Bezos is a smart guy. He knows he’s got a public relations problem. He’s been accused of playing dirty. But he knows, as well, that this patent gives Amazon a competitive advantage, which he does not want to lose. So instead of agreeing to surrender the patent, as many critics have urged, he offered a "call for meaningful (perhaps even radical) patent reform." The specifics: "That the patent laws should recognize that business method and software patents are fundamentally different than other kinds of patents" and "That business method and software patents should have a much shorter lifespan than the current 17 years--I would propose 3 to 5 years." Bezos also noted he had "contacted the offices of several Members of Congress from the committees with primary responsibility for patents" to set up meetings on the matter.

What a brilliant PR ploy, shifting the debate from "whether" to "how long." Problem is, his tactic is a smoke screen.
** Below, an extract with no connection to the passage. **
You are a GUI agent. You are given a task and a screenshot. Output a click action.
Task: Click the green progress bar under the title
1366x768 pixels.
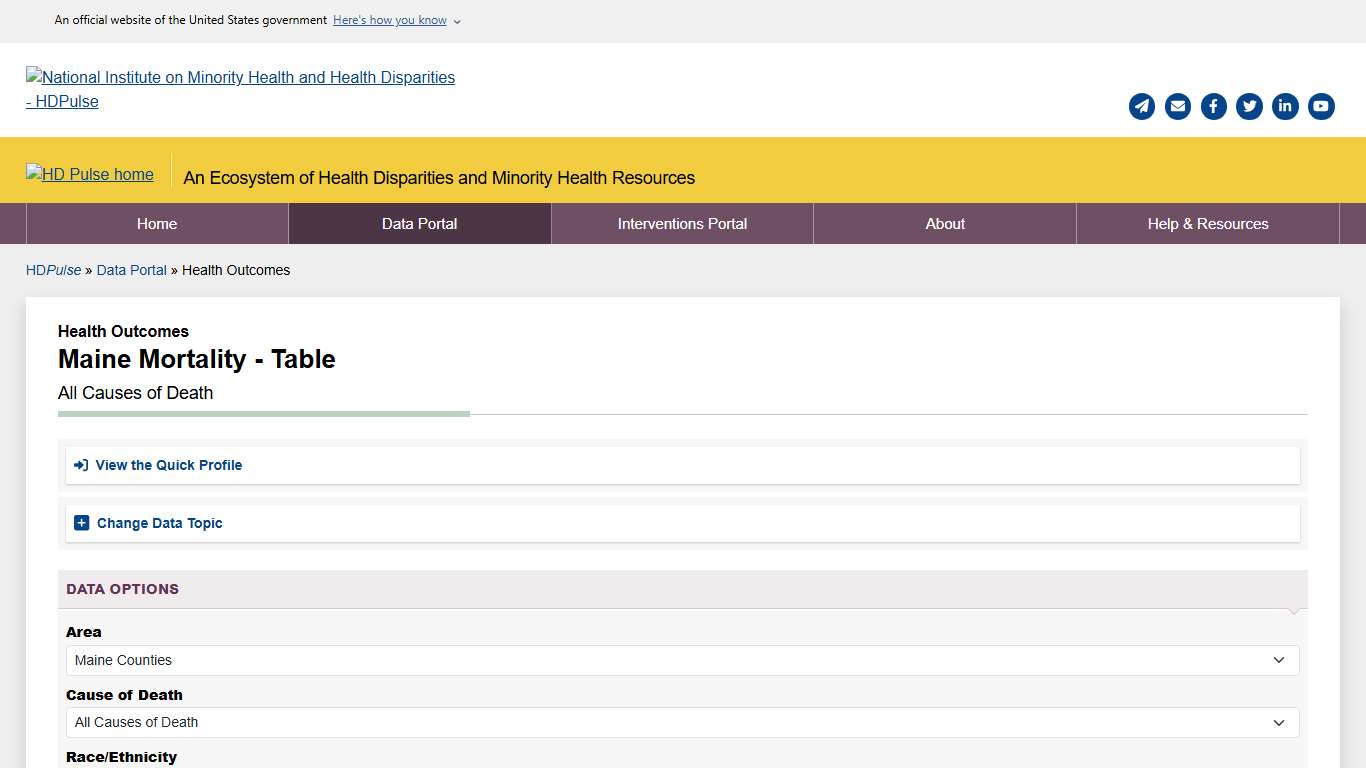click(264, 413)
First off, five years on the Internet is an eternity. Five years ago, there was no CNET. Microsoft had yet to discover the Web; there were no browser wars; search engines were just cropping up. Three years ago, there was no Ebay; e-commerce was an iffy proposition, and MP3 wasn’t even a glimmer in someone’s eye. Companies have launched and lurched (too many to mention), paradigms have come and gone (remember Push technology), business models have swum and sunk (the Web as TV). If "business method" patents for trivial procedures are allowed to stand even three years, some competitors will gain an insurmountable advantage.

Furthermore, leaving the dirty work up to the government simply guarantees years of foot-dragging and inactivity. Patent reform is too dicey, too scary for the Feds to contemplate. Consider the recent controversy sparked when President Bill Clinton and British Prime Minister Tony Blair suggested human genome sequencing should be available to the public sooner rather than later. Nowhere did either man dispute the once-controversial principle that chromosome sequences are patentable. Yet the mere hint that government might try to legislate the patent situation panicked investors and sent the biotech industry into a tailspin. Sudden market dives are not lost on politicians, who’d rather avoid financially ruinous legislation.
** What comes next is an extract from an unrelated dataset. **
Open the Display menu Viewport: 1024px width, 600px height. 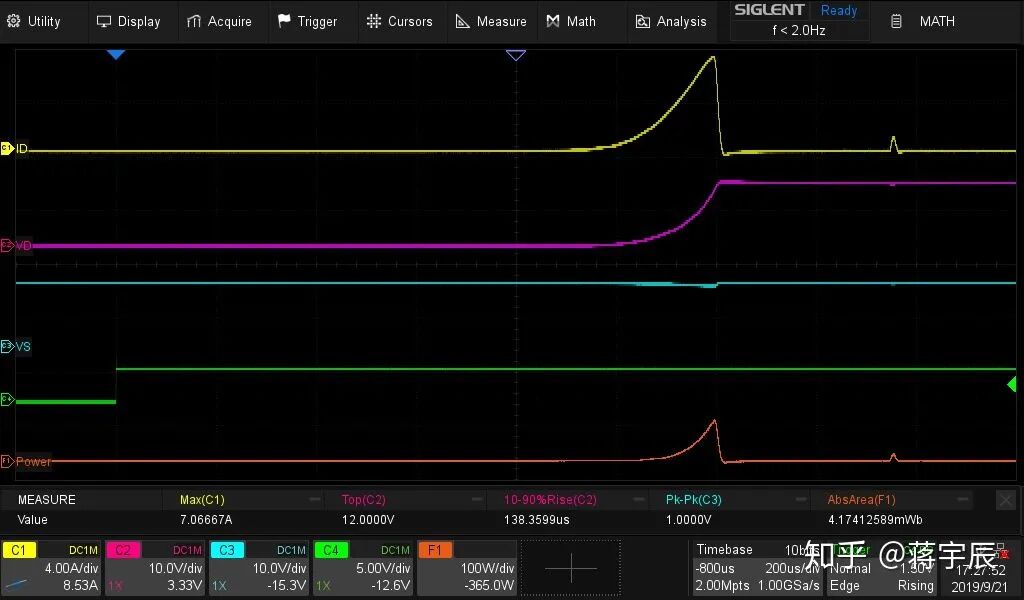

Too bad, since the biotech and the software industries illustrate perhaps the greatest failing of the current patent system. Patents were instituted to foster creativity, innovation, and experimentation. They were supposed to help the little guy, tinkering away in his lab or shop, guaranteeing his ideas wouldn’t be stolen. Nowadays, though, patents are the province of the big guys, who routinely spend fortunes registering thousands of DNA sequences. The biotech behemoths are applying a brute-force business approach: They know that almost all the sequences they’re patenting will prove worthless, but they also know that any single sequence might turn into a billion-dollar wonder drug. No lone inventor can compete again such big bucks.

Same goes for the world of software. The Amazons and their big-market-cap brethren can drop millions on lawyers and patent applications. Some of the patents won’t pay off; others will. On this score, Jeff Bezos and company has won; consumers have lost. Today we’re forced to click twice at every single e-commerce site but Amazon. Who knows how Web innovation will be stifled tomorrow.